● **Records for this exercise**:
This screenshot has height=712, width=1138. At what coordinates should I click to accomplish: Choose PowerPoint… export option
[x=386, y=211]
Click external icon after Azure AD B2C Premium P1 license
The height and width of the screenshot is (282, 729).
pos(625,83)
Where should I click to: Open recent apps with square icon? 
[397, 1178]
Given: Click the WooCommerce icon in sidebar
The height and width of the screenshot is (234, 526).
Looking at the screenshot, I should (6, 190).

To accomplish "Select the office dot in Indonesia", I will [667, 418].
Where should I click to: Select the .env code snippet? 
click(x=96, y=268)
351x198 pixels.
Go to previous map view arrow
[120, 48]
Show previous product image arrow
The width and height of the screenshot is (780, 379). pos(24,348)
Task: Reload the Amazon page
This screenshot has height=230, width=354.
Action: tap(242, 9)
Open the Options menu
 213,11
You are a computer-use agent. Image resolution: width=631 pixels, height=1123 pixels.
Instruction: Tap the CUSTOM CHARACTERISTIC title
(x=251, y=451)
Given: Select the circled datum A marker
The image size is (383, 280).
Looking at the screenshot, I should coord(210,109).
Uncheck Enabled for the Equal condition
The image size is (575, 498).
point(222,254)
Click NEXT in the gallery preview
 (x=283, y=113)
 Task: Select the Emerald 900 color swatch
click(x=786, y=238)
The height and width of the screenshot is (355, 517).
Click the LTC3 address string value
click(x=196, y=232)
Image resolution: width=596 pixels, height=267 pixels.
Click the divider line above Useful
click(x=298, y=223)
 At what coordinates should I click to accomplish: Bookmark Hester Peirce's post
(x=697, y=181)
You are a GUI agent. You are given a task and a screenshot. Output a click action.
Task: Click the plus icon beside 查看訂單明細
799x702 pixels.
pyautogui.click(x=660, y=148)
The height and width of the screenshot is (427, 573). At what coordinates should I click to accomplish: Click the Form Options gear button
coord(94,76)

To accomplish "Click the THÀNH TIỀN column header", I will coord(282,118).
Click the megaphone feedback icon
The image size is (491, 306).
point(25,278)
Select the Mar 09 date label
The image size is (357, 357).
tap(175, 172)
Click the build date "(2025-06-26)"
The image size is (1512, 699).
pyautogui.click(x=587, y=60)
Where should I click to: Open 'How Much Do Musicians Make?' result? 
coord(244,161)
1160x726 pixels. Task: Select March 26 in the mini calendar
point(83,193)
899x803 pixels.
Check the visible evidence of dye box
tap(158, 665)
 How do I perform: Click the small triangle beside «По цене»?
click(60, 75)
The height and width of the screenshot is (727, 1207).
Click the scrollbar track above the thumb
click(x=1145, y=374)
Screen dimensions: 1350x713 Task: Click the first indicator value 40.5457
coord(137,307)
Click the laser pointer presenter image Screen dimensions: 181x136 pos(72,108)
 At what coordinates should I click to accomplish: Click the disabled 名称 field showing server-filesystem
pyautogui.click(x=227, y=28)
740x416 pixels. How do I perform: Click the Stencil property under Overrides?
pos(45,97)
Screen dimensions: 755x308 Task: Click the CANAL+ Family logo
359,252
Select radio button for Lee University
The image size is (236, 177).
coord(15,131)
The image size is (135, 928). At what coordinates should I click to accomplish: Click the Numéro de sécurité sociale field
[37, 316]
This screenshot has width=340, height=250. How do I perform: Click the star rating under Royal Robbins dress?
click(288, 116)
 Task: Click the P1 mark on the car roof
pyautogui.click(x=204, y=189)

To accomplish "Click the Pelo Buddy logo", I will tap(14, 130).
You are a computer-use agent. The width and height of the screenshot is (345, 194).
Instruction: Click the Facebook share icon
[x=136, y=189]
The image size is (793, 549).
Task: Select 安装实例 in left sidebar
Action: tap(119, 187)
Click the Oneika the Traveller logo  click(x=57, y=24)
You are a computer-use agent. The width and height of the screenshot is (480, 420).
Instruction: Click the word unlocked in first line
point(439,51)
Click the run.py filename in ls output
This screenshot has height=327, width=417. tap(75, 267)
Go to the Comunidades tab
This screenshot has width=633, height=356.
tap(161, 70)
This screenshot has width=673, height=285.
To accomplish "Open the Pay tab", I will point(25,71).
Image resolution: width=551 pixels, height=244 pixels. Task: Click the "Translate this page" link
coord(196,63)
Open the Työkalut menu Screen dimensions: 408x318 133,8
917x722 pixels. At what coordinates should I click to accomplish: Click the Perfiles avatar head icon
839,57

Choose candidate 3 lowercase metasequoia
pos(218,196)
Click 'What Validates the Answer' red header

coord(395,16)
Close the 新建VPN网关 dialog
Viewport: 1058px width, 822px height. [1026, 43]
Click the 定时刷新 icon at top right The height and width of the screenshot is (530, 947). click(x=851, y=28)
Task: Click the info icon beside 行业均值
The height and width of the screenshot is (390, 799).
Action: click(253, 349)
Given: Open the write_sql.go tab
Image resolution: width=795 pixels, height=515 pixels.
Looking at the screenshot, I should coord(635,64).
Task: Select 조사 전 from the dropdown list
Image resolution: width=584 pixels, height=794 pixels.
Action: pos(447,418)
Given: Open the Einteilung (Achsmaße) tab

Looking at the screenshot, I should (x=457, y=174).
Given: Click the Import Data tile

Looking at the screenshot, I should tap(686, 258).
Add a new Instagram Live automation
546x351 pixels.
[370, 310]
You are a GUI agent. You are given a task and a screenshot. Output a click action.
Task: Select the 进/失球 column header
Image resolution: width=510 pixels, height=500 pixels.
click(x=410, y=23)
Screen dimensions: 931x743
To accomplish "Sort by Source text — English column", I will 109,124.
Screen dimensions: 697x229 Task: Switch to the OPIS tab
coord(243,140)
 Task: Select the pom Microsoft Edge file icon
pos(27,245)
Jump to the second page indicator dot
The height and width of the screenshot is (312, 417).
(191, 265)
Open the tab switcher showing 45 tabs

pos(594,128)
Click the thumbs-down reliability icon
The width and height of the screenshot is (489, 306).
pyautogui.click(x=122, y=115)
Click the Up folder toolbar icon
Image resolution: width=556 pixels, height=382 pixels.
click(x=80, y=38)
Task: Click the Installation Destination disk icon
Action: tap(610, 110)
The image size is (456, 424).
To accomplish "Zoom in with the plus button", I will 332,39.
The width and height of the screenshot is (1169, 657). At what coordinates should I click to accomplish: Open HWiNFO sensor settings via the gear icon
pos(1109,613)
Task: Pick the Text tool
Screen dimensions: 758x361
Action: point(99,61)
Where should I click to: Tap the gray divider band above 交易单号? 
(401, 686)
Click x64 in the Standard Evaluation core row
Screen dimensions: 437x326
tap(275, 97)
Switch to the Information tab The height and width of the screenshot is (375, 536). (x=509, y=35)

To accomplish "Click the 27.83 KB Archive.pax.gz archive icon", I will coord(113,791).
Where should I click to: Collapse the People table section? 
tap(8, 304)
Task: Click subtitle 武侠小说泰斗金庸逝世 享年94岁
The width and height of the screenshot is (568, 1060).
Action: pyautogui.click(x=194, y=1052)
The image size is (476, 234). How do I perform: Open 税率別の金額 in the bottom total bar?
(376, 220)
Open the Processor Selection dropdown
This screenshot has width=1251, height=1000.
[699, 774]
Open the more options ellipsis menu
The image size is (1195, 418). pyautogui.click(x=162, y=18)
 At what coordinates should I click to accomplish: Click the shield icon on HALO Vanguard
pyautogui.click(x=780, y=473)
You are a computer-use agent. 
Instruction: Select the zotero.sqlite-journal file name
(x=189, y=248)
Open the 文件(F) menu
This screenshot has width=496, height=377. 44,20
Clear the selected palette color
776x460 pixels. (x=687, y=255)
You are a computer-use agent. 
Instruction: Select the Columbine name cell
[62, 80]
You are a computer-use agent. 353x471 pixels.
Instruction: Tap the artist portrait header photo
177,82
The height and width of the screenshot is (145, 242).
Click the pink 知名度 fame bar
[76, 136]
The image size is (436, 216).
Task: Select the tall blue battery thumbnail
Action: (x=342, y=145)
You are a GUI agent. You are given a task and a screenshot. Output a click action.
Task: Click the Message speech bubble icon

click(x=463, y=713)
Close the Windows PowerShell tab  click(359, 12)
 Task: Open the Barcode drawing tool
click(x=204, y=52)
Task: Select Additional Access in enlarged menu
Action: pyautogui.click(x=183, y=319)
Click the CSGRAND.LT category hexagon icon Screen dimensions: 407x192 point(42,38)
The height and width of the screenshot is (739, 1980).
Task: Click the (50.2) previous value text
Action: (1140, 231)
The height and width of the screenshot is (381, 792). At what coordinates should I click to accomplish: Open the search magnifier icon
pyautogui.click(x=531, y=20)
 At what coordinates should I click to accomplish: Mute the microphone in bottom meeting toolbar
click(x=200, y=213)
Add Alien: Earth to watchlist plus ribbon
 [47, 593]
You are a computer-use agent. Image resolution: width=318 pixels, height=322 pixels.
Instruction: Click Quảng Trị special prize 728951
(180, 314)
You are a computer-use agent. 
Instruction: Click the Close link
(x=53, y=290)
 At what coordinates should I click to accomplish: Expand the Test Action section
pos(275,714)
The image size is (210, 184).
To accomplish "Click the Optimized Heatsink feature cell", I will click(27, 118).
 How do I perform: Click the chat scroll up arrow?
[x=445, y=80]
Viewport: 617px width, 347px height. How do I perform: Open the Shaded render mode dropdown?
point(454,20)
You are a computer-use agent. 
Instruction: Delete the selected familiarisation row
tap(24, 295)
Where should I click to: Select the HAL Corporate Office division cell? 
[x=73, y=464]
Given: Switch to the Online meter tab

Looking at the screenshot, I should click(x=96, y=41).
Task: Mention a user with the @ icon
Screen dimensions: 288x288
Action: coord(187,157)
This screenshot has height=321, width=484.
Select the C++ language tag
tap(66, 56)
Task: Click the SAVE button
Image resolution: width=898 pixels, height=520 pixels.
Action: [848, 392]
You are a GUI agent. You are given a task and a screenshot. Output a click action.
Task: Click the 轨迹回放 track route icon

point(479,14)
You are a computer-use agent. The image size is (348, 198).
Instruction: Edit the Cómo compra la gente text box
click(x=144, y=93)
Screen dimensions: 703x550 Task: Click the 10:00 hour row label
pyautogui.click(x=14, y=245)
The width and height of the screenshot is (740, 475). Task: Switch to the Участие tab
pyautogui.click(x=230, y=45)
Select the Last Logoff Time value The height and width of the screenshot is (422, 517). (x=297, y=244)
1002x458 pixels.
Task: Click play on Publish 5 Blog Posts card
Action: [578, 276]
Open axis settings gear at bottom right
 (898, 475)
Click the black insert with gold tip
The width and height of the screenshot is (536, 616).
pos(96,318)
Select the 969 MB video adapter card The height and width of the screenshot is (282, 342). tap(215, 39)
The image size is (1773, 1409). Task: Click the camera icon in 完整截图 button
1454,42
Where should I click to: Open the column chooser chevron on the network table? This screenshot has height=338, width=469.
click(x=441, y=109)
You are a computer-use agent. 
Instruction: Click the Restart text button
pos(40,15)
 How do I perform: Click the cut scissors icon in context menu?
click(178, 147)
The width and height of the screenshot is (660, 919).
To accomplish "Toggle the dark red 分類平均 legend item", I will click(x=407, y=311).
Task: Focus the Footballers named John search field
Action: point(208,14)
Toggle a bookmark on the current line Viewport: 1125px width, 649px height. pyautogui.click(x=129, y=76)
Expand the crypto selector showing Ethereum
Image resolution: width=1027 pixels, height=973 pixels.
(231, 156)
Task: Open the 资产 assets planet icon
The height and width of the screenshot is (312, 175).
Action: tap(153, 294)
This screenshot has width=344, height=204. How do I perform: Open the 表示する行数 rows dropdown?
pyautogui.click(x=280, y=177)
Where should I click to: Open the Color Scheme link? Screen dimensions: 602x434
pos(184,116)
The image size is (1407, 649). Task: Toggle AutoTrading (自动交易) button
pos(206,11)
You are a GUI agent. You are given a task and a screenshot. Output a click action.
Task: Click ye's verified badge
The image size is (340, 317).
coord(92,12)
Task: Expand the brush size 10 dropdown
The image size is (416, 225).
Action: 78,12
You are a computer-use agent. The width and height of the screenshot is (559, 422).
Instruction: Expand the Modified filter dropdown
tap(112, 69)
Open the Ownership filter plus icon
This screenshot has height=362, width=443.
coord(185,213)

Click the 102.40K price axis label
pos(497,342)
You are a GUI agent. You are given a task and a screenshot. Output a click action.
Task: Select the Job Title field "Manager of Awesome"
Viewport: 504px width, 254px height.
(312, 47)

● **Work required**:
Would you copy, unchanged, the stretch of the records above that begins at the line containing "The image size is (575, 498)." and ends at the line containing "Click the build", and only that?

● **Exercise output**:
The image size is (575, 498).
point(222,254)
Click NEXT in the gallery preview
 (x=283, y=113)
 Task: Select the Emerald 900 color swatch
click(x=786, y=238)
The height and width of the screenshot is (355, 517).
Click the LTC3 address string value
click(x=196, y=232)
Image resolution: width=596 pixels, height=267 pixels.
Click the divider line above Useful
click(x=298, y=223)
 At what coordinates should I click to accomplish: Bookmark Hester Peirce's post
(x=697, y=181)
You are a GUI agent. You are given a task and a screenshot. Output a click action.
Task: Click the plus icon beside 查看訂單明細
799x702 pixels.
pyautogui.click(x=660, y=148)
The height and width of the screenshot is (427, 573). At what coordinates should I click to accomplish: Click the Form Options gear button
coord(94,76)

To accomplish "Click the THÀNH TIỀN column header", I will coord(282,118).
Click the megaphone feedback icon
The image size is (491, 306).
point(25,278)
Select the Mar 09 date label
The image size is (357, 357).
tap(175, 172)
Click the build date "(2025-06-26)"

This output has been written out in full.